BEGIN DATA PROVIDED
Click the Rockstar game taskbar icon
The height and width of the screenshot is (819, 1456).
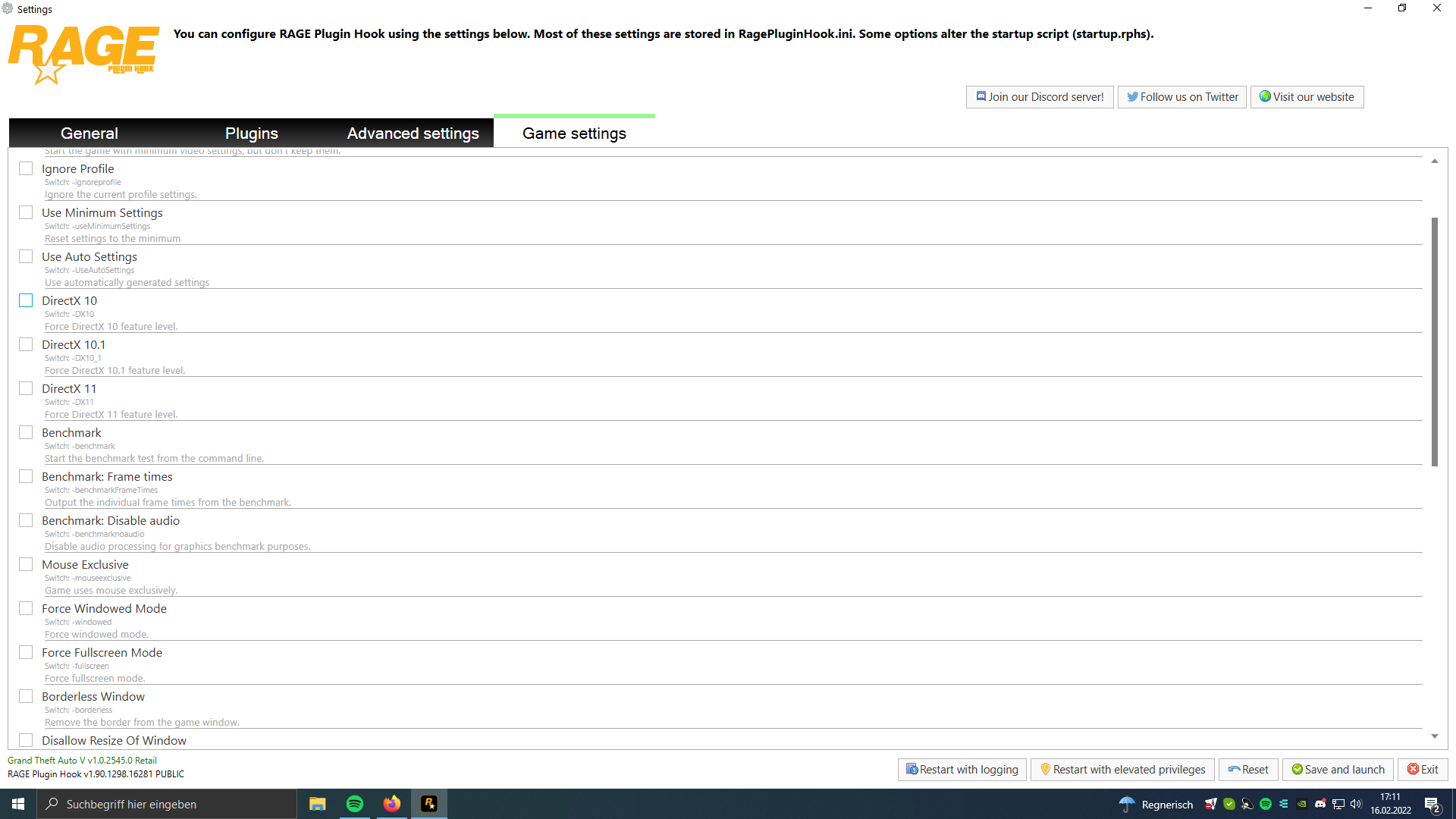pos(429,804)
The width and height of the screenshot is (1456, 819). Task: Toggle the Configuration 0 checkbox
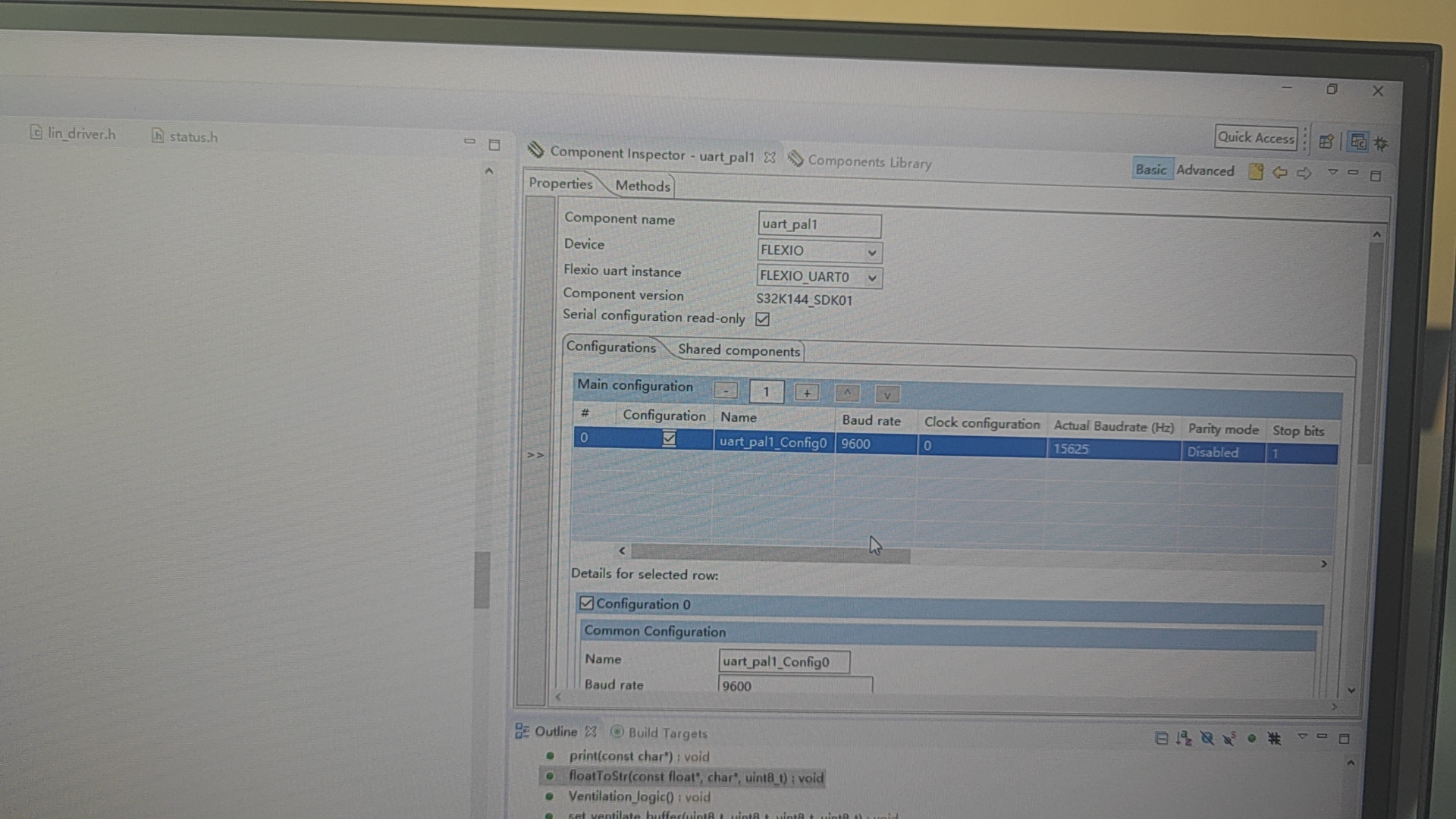(x=586, y=603)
END DATA PROVIDED
• **YOUR TASK**
Set down every entry exactly; omit the pictures.

• **SOLUTION FOR THIS TASK**
Click the Rockstar game taskbar icon
The height and width of the screenshot is (819, 1456).
pos(429,804)
The width and height of the screenshot is (1456, 819). Task: Toggle the Configuration 0 checkbox
(x=586, y=603)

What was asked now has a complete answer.